Точно также для антиреволюционной идеи Реставрации в 1991-93 годах быстро протекают «ночные» стадии развития. С начала 1993 года протекает 16 стадия: все строят «вертикаль власти», каждый по своему проекту. В начале октября тоже случается Дно Надлома, активное вмешательство внешних сил, вклинившихся в полуразрушенные «башни» власти. Так что политический подтекст 17 главы совпадает с 17 стадией развития постсоветской, ельцинской политической системы. Другое дело, что и события 1993 года, как и Голгофа 33-го года от Р.Х, как и страшная Казнь 1930-х годов – это иллюстрации к общей модели. А сквозное действие Романа привязано не к политике, а к процессу рождения новой науки. В политическом процессе 1990-х годов 17 стадия, начавшись осенью 1993 года, закончится лишь летом 1996-го, а 18 стадия займёт ещё два года. Возможно, именно поэтому, чтобы мы не спутали процессы, Автор нам в конце 18 главы специально постучал клювом в фотографию 94-го года. Намёк на то, что после этого процесс научного познания политической реальности, возможно, будет опережать политические процессы. Хотя возможно и иное толкование – просто завершение 17 стадии и 18 стадия очень похожи друг на друга, нетрудно и перепутать, глядя с дистанции нескольких десятилетий.

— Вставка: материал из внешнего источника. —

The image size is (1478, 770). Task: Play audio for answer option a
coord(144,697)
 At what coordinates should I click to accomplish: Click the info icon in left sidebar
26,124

Очень аккуратно сделанная Автором отсылка к «Ричарду III» стала почти незаметным узелком в пёстрой исторически-сатирической ткани Романа. Если не знать, что глава 16 «Казнь» соотносится Автором с тридцатыми годами ХХ века. В этом контексте даже косвенное упоминание пьесы о сухоруком тиране и властолюбце, жестоко расправившемся со всеми бывшими соратниками и родственниками, не может не иметь особого значения. Наш Роман уже был косвенно связан с Ричардом III через образ Аннушки-Чумы. Известно, что Пушкин отчасти списал у Шекспира сцену обольщения Доны Анны у гроба мужа. Впрочем, Шекспир тоже списал у предшественников, а те отразили исторический факт женитьбы Ричарда Глостера на вдове бывшего противника. И вообще образ шекспировского Ричарда слишком ярок и объёмен на фоне его собственных врагов и жертв, чтобы считать этого героя просто злодеем. Нет, конечно, Ричард – это «бич божий», призванный наказать свою родню, всю отупевшую от беззакония элиту. Не исключая и себя, поскольку лишь в одной из ипостасей – духовной, Ричард есть орудие ангела возмездия, оставаясь одним из беззаконных Йорков.

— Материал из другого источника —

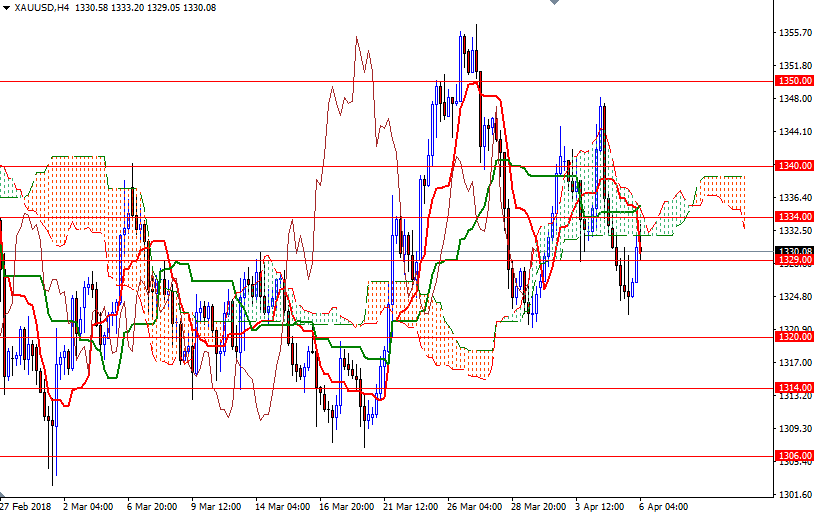
Task: Click the 6 Mar 20:00 time label
Action: pos(152,506)
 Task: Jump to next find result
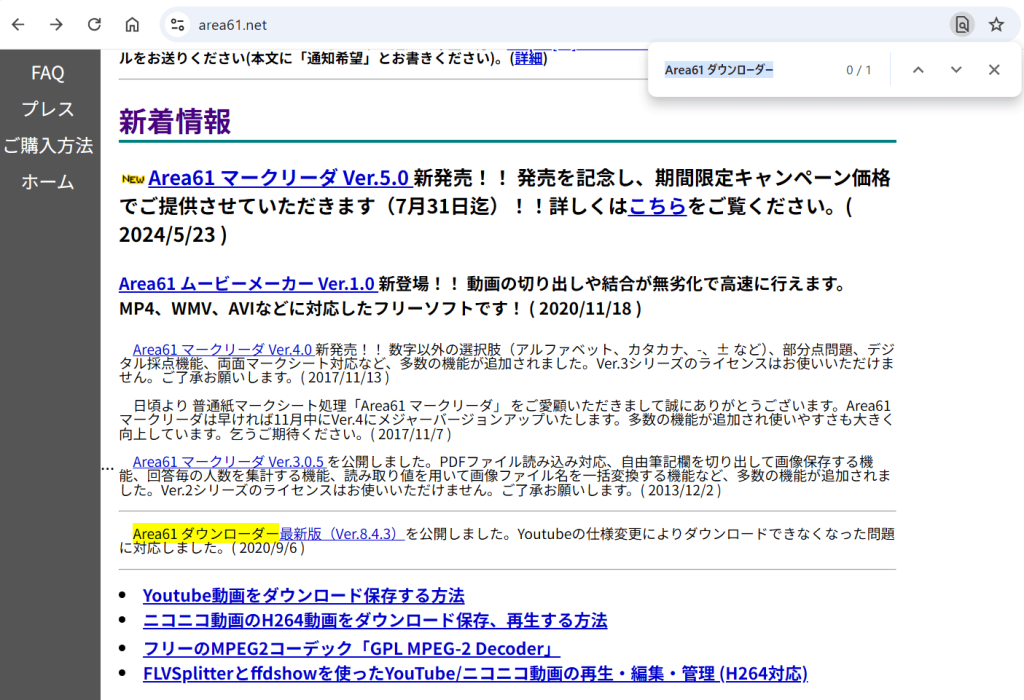click(956, 70)
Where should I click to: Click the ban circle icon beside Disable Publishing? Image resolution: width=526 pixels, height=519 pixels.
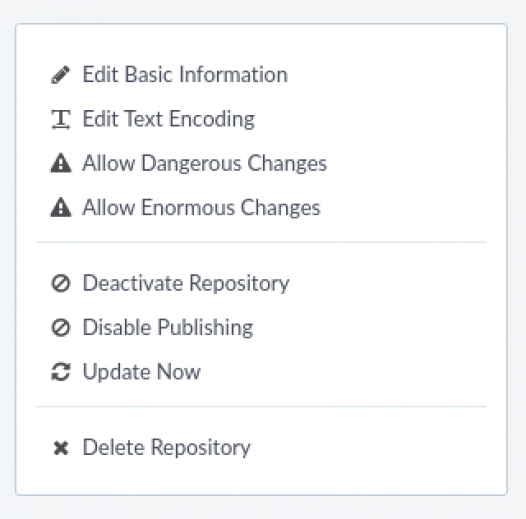point(61,327)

Совсем недавно этот шекспировский сюжет был снова разыгран в бывшем Королевстве Непал. Но и в нашем «тридесятом царстве» разве не разыгрался этот же сюжет перед Великой войной? Допустим, такая деталь как сухорукость тирана – чисто случайное совпадение. Но всё остальное – интриги, казни, неудержимая воля к власти, уничтожающая под корень беззаконную большевистскую элиту. Это уже не совпадение, и не случайность, это закономерность развития. Собственно, видимо в этом и есть отличие символа 17 от идеальной семёрки. В реальной жизни Закон приходит в тёмное беззаконное царство вовсе не в светлых рыцарских доспехах. Ангел воздаяния одет в те же чёрные и окровавленные одежды, отличаясь лишь методичностью и беспощадностью. Впрочем, этот процесс очищения не грозит тем, кто готов услышать и понять дух времени. И потом в разные эпохи степень беззакония бывает разной, как и законы. Традиционная визуальная символика 17 стадии – это предутренние сумерки, где единственными светлыми пятнами являются звёзды на тёмном небе. Символика звезды, небесного светила или ангела одинакова и в библейских иносказаниях, и в космогонии Аристотеля. Это источник чистого знания.

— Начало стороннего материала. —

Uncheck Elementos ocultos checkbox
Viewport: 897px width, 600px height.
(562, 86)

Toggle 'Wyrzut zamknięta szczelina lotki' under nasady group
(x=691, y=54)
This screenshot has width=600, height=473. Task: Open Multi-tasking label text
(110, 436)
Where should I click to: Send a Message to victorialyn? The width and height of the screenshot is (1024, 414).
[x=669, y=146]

Кстати, в 17 главе тоже присутствуют валютные ценности, как и в 15-й. Но на этот раз центральный персонаж, бухгалтер Ласточкин с самого начала желает вернуть обществу доверенные ему ценности. И всё равно попадает в ту же ловушку, что и Босой. Никанор Иванович тоже считал, что хранит простые рубли, то есть обыденную житейскую мудрость, пусть даже и в оригинальной упаковке. Так и профессор Зорькин как лидер юридической корпорации честно проповедовал простые ценности своей науки. Однако юриспруденция, как и остальные гуманитарные науки – это в лучшем случае система эмпирических знаний, а в широком применении – это дисциплина, свод нормативных правил, не всегда адекватных действительности, особенно политической.